Uncle Ruben and a few other close-by fishermen came running over thinking something had happened to me. Then he realized I had a fish on the line. He laughed and told me to hold the pole tight while he grabbed the net. He made his way down toward the waterline then slowly explained to me how to reel in the fish. I was five, but I worked that fish the way I would now work a marlin in the open ocean. We landed that fish, and he proudly held it up for me to see while the other fishermen congratulated us for the catch.
Over the years we went fishing often. After I left home for college, we still managed to get together for Father's Day and go on a fishing trip. Those trips were full of seeing who would catch the first fish, the biggest fish, the most fish. Sometimes we'd spend the day talking politics or current events, other times I would ask his advice about a particular problem I might be having. Even when his health deteriorated from the effects of diabetes and a kidney transplant, he still managed to make it to our yearly trip.

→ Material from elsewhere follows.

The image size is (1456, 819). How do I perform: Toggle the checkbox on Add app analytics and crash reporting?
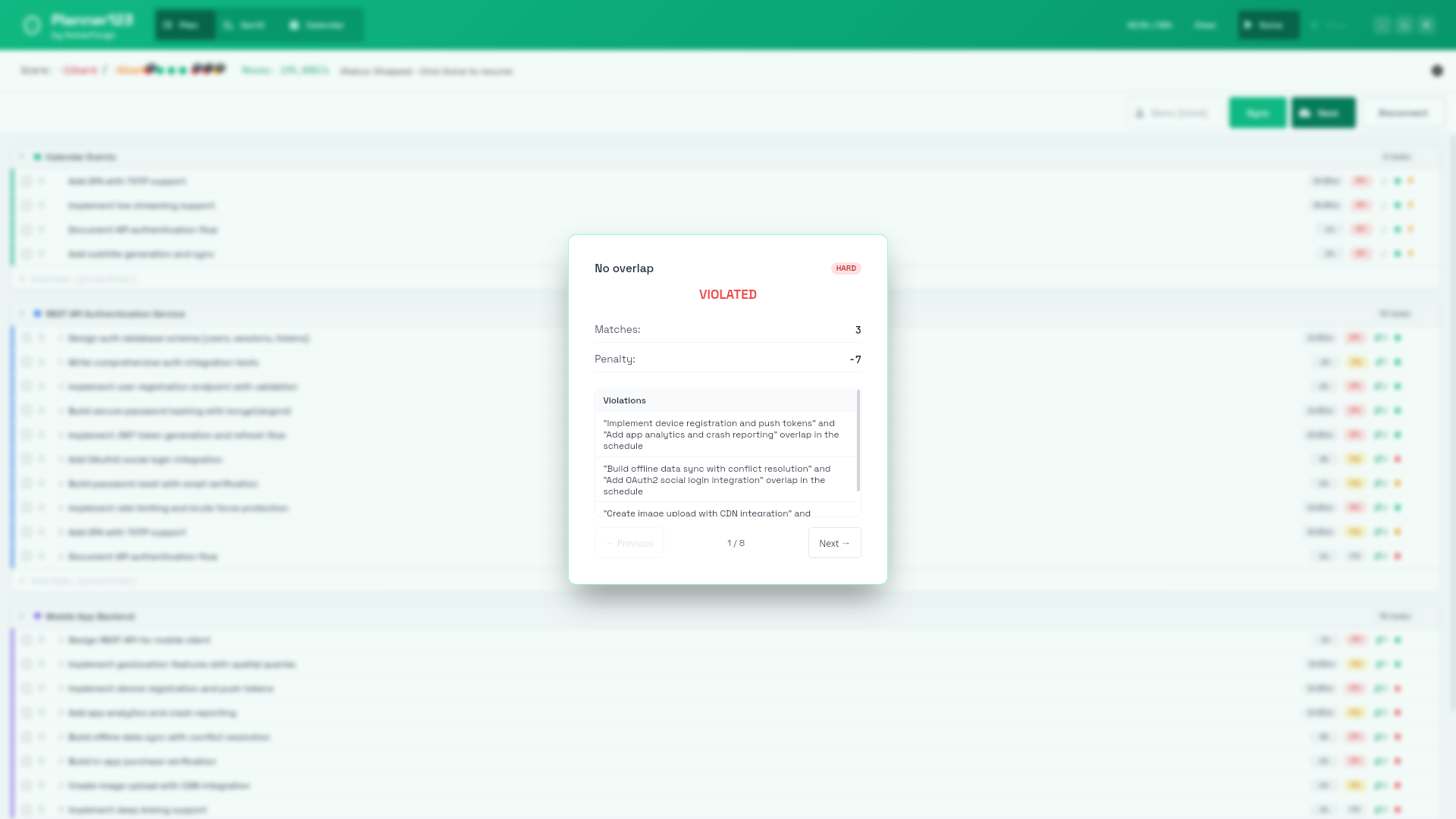pyautogui.click(x=28, y=713)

In pain, and at times not feeling 100% he made it to my medical school graduation. Little did I know that less than a year later he would die while I was finishing my intern year; only about 3 weeks to go until Father's Day. I was leaving the hospital and had the sudden urge to call home. My mother said my aunt had just called to say that Uncle Ruben had been taken to the hospital unresponsive. I called the hospital and my aunt told the doctor that I was Uncle Ruben's daughter, and he could tell me what was happening. As I heard the doctor tell me about the cardiac arrest code he was running, I knew Uncle Ruben wasn't going to survive.
I don't know that I really heard this song until after he died. And it gave me such hope about still being with someone even though they'd passed, and the thought that one day we will see each other again. I still ask him for advice. I still thank him for things he taught me. I still love and miss my dad, Uncle Ruben.